Business metrics dashboard: checkout completion rate, signup funnel, revenue per minute. Shows whether the product is working, not just whether the servers are running. A deploy that breaks the payment button won't show up on a CPU dashboard but will appear here immediately.

Infrastructure dashboard: host-level CPU, memory, disk I/O, network throughput across the fleet. Used for capacity planning and diagnosing node-level problems that service dashboards don't expose.

Keep each dashboard focused on its audience. An engineer handling a 3 AM page for the payment service doesn't need to see CDN cache hit rates.

Grafana in Practice

Grafana is the standard open-source dashboard tool for cloud-native systems. It connects to Prometheus, Loki, Tempo, and most cloud metrics APIs as data sources. Dashboards are defined as JSON and can be version-controlled alongside application code.

Variable selectors at the top of a Grafana dashboard let users filter by environment, region, or service without editing queries. A single dashboard template can serve production, staging, and development with a dropdown.

Datadog and New Relic are managed alternatives that bundle metrics, logs, and traces into one platform. They cost more but eliminate the operational work of running Prometheus, Loki, and Grafana yourself.

Runbooks

A runbook is a document that answers the question: "The [alert name] just fired. What do I do?"

It's written for someone who is stressed and possibly half-asleep. It should require no prior knowledge of the system beyond what's written in the document. Every diagnosis step should include a direct link to the specific dashboard or tool. Every action should be specific enough to execute without interpretation.

A runbook entry for a "Payment Service p99 latency high" alert:

Alert: Payment Service p99 > 2s for 5 minutes

Impact: Users are experiencing slow or failing checkouts.

Step 1: Check [Payment Service dashboard] for error rate. If errors > 5%, this is a severity-1 incident. Follow the SEV-1 incident process.

Step 2: Check [deploy log] for any deploys in the last 30 minutes. If a deploy is recent, roll back using [Jenkins rollback link].

Step 3: Check [Stripe status page]. If Stripe has an active incident, the fix is to wait. Set a timer for 15 minutes and check again.

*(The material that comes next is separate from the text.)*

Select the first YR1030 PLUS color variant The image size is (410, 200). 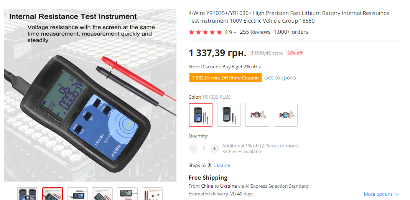201,114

Step 4: If none of the above, check [database dashboard] for connection pool exhaustion. If active connections > 90% of pool size, restart the payment service pod in [Kubernetes dashboard].

Escalation: If not resolved in 20 minutes, page the Payment Platform team via @payment-platform in Slack.

That specificity is what makes a runbook valuable. Vague guidance like "check the database" leaves the engineer guessing. Specific links and thresholds don't.

Keeping Runbooks Current

Runbooks go stale. Links break, procedures change, new failure modes appear. A runbook that reflects a system from 18 months ago can mislead an engineer during an incident.

Two practices help. First, update the runbook as part of resolving every incident. The post-mortem step for any incident where the runbook was unhelpful should include a runbook update. Second, run runbook reviews quarterly: walk through each runbook on the team and confirm it still reflects the system.

Automation

The best version of a runbook is one that doesn't need to be read. If an alert fires because CPU is at 90% and the right action is always "add more instances," that step should happen automatically via auto-scaling rules. If a service crashes and the right action is always "restart the pod," Kubernetes already does that.

Automation removes the latency of paging a human, waiting for them to wake up, and waiting for them to execute steps. For well-understood failure modes, it also eliminates human error.

Reserve manual runbooks for failure modes that are novel, multi-system, or require judgment. Automate the routine ones.

Summary

Dashboards surface problems. Runbooks tell engineers how to respond. Build dashboards around the Four Golden Signals (Latency, Traffic, Errors, Saturation) per service, supplemented by business metrics. Write runbooks for stressed engineers: specific steps, direct links, and clear escalation paths. Update runbooks during post-mortems, not months later. Automate any runbook step that is always the right action for a known condition.